| What you should do |
Continue the episode recap about Hodiak, Charmain and the Manson Family from the point where it stops.

When Sam gets talking to the Japanese man whom he interrogated earlier. He talks about being at war, as the Japanese man tells him of being in an interment camp on U.S. soil. What we discover is that Hodiak found out that who this man killed used to be a guard in the same internment camp where he was locked away. Very curious.
Terry Melcher (Chase Coleman) has agreed to record Charlie, to get him off Wilson’s back. All is well, I guess. Ken sees more and more the strange brainwashing that happens with the Manson Family, as once Charlie leaves the table the women are allowed to eat. Tragic, all those young lives wrapped up in his mania.
The sexism Charmain Tully (Claire Holt) experiences is always present. She reels off a story about even her own father’s misogyny. One of the upper-ups gives her a shot to turn things around. Only if she helps him “fix” a problem of his own. Does that involve double-crossing her mentor?
Oh, things are getting worse for Shafe, and for everybody. Roy isn’t pleased with all the undercover bullshit. Will it wash out as a “drug deal gone wrong“? When Kristin comes in during the whole confrontation everything becomes scarier.
Now Charmain’s being summoned by Brian, as he and his wife sit at the end of Roy’s shotty. Kovic talks about some of the Manson ramblings, the “wheel of karma” that crushes those in its way.
That addiction of Hodiak’s, the need for mystery in his police life, it won’t stop. He figures out that the man the Japanese gentleman accidentally killed had a wife; she had an affair with the Japanese man in the camp where she taught. This produced a child, and then the man wanted revenge. Still, it’s “justifiable homicide” and lets the man go. You can tell he didn’t take any pleasure in killing the other guy, he didn’t even know he had a son. All that will weigh on him, forever.
Roy is bearing down on Charmain and the Shafes. Things are not looking good. Until the half-overdosed Vickery plants a heroin needle in Kobvic, starting a brutal fight between the biker and Charmain. All ending with a knife right in Roy’s heart. That just leaves them with a mess. At least nobody’s dead. The Shafes marriage? This did it no favours, either.

Stored items
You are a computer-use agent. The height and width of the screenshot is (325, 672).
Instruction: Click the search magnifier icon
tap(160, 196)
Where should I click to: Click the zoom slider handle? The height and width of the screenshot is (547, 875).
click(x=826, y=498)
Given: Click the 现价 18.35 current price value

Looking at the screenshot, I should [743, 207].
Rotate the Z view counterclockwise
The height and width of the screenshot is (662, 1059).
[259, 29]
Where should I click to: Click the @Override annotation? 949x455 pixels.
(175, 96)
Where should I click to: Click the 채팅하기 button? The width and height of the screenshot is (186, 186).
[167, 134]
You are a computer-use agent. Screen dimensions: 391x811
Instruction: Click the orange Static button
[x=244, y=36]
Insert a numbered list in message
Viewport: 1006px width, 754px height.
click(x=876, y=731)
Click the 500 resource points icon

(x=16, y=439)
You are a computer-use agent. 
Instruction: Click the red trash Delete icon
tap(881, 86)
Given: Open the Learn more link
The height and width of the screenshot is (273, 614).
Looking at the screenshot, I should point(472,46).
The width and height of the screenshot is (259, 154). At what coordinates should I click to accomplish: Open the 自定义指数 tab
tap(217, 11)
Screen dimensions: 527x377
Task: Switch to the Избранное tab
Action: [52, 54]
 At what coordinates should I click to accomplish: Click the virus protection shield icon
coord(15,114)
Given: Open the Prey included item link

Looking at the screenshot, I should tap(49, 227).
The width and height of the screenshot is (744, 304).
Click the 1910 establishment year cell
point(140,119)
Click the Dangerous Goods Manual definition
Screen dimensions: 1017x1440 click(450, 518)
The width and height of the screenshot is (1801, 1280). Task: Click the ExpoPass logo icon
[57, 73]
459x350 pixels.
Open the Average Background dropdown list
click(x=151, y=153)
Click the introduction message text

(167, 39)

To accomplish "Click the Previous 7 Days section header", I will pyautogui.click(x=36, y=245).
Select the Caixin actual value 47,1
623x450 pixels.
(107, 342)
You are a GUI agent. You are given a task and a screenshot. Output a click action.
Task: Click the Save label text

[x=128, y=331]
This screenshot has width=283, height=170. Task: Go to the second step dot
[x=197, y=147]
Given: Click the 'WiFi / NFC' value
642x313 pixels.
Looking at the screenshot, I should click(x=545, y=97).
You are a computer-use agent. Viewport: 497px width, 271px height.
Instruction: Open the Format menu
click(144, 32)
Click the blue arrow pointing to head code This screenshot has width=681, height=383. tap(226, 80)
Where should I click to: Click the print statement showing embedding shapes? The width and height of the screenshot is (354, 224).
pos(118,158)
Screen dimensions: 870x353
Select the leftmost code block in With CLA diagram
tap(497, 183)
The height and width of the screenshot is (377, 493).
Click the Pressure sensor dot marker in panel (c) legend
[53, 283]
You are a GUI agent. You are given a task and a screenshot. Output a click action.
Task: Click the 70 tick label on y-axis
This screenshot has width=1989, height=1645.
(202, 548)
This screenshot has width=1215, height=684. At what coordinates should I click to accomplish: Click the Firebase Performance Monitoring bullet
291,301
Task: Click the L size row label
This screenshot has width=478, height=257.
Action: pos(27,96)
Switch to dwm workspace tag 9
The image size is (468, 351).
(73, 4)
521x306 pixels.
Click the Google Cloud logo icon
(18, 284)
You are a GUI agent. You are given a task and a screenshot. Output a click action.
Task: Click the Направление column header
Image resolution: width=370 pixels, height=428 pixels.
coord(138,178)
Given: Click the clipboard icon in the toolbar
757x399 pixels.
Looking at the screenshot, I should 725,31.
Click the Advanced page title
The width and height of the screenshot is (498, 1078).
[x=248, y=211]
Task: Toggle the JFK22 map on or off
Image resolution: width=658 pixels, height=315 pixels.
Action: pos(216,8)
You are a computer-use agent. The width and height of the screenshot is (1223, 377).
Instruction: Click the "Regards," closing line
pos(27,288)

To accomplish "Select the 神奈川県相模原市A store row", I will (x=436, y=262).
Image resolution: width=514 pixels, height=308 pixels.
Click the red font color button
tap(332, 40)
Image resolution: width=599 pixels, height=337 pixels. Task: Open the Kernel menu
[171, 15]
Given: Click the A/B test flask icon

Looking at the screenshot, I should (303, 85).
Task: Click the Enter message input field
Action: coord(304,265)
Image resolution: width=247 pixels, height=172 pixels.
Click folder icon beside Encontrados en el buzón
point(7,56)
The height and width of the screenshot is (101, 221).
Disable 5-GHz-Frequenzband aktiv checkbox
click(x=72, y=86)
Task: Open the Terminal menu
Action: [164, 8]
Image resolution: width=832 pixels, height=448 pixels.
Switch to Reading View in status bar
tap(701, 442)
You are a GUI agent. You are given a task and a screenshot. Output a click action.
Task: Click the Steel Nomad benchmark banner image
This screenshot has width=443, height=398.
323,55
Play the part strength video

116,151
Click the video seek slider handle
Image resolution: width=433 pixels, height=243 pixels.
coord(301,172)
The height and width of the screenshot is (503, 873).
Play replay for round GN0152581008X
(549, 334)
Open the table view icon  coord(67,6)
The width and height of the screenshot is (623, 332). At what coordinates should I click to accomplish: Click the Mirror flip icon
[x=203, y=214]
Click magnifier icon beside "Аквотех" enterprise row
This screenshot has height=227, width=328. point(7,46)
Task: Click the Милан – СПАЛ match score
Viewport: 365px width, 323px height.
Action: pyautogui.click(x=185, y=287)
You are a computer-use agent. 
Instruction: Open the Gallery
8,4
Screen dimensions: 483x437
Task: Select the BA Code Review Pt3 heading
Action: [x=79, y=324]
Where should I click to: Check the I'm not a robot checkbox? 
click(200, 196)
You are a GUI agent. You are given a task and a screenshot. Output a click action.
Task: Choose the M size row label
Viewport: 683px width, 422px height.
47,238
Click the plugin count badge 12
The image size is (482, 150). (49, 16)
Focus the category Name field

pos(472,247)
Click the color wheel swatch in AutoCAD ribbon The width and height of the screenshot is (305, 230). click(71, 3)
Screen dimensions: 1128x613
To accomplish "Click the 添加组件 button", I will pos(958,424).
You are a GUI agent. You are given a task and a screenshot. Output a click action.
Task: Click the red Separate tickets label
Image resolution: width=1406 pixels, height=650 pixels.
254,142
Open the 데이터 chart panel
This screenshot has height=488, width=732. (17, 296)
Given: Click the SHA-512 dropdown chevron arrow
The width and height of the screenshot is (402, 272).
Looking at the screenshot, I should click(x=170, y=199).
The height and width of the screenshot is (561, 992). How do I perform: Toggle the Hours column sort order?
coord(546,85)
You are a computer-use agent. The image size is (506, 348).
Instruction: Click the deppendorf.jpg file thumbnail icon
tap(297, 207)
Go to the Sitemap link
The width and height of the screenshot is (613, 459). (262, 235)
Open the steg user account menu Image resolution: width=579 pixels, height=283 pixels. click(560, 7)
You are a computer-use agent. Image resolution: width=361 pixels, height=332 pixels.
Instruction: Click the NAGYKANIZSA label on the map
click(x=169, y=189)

| Answer section |
After getting the Manson baby back to the Family, Ken wonders why anybody sticks around anymore. Everything at the ranch is getting dire. Emma then reveals to her father she’s with child. Not exactly a jump for joy bit of news, but news nonetheless. Charlie’s got the recording finished, and Ken did up a contract. To please the master. Melcher doesn’t want to sign anything. Then he goes on a tirade against Manson, insulting him terribly. Yet another incident to drive Charlie crazy. Also serves to drive Ken off from the ranch.
With everything happening, Charmain tears into Sam about the way he conducts himself. “I don‘t your permission to tell the truth,” she says. “Sometimes I wonder, did I create the monster, or did I just drag it back from the swamp?” Sam replies.
Hodiak hands in his resignation to Cutler then heads out. He says he’s done. Not sure how Charmain feels in the end, though she looks surprised. Everything is falling apart, for everybody, from Sam to the Shafes to Charlie and Ken.
Cut to August 9th of ’69 again. With a baby inside her, Emma watches as Sharon Tate, with child, is murdered savagely by the Manson Family. A too late and horrific awakening.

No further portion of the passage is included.